You'll never have enough police for regular enforcement on buses. The numbers don't add up, not even remotely.
Other countries do a better job when they're able to keep people off the streets in the first place. Which then becomes a much more complicated question about social spending and the civil liberties of mentally ill people who don't want to be institutionalized.
Car-related taxes (vehicle sales, gas tax, yearly registration fees, in some cases tolls) have historically covered the majority of roadway infrastructure costs. I don't think free buses are going to be able to maintain the roadways.
A common misconception; usage fees only covered about 50% of highway-related expenses a few years ago. Feel free to find the latest numbers. This is less than the fare box recovery ratio of many transit systems, though not all.
And that, of course, does not include all the unpriced externalities of roads. For example, if you value a life at $1M, then the 40,000 people killed by drivers each year cost us collectively another $40B.
I kind of agree.
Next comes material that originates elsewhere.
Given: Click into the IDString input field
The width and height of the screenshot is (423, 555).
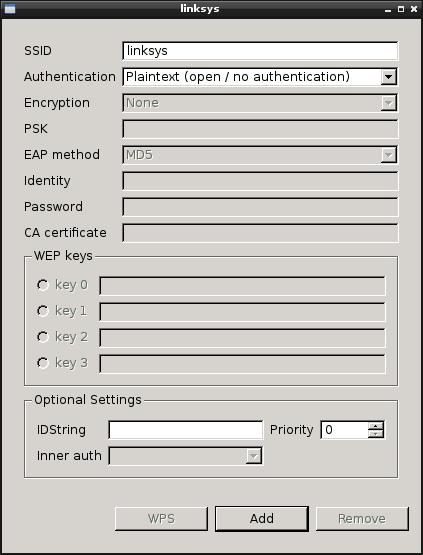Looking at the screenshot, I should [185, 430].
I grew up with a well-funded, well-staffed railway which has suffered slow managed decline, so I've got pretty good frames of reference.
A big problem now is people playing loud music, loud TikToks, phonecalls and videocalls on speaker phone (almost the default), feet on seats, vaping, bags on seats etc.
There are now no staff who enforce the norms and laws (Yup some of that legally could land you a prosecution if the railway chooses that).
Yes, society was less anti-social 20-30 years ago but IMO with strict enforcement of heavy punishment, the issues could be stamped out.
What's interesting is that one fairly large section of the railway does still have lots of staff who enforce anti-social behaviour (Merseyrail – they operate somewhat independently) and from what I've read and heard is that there tend to be far fewer issues in that network than the rest of the network. It's interesting to have the two areas to compare.
Unfortunately this governments want to continue defunding the railways, and so are happy with the cycle of managed decline and people opting to drive instead.
I used to be extremely pro public transport but it's fighting a losing battle. Trains are overpriced, delayed, cramped and anti-social
> "Normal people do not use public transit... kick all homeless off (even if they are willing to pay)"
At the risk of feeding the trolls, I have to object to this ignorant, callous, brutal bs. Please, read this account^1 of NBA player Chris Boucher staying alive by riding public transit, and try to put yourself in his shoes for a moment.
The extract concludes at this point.